- What the exercise asks
Are you able to quote each entry exactly as written?

- Data records
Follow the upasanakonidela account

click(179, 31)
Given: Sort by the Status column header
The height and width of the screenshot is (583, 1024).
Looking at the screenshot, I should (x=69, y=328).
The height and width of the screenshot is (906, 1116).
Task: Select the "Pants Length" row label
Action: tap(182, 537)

- Your response
Follow the upasanakonidela account

click(179, 31)
Given: Sort by the Status column header
The height and width of the screenshot is (583, 1024).
Looking at the screenshot, I should (x=69, y=328).
The height and width of the screenshot is (906, 1116).
Task: Select the "Pants Length" row label
Action: tap(182, 537)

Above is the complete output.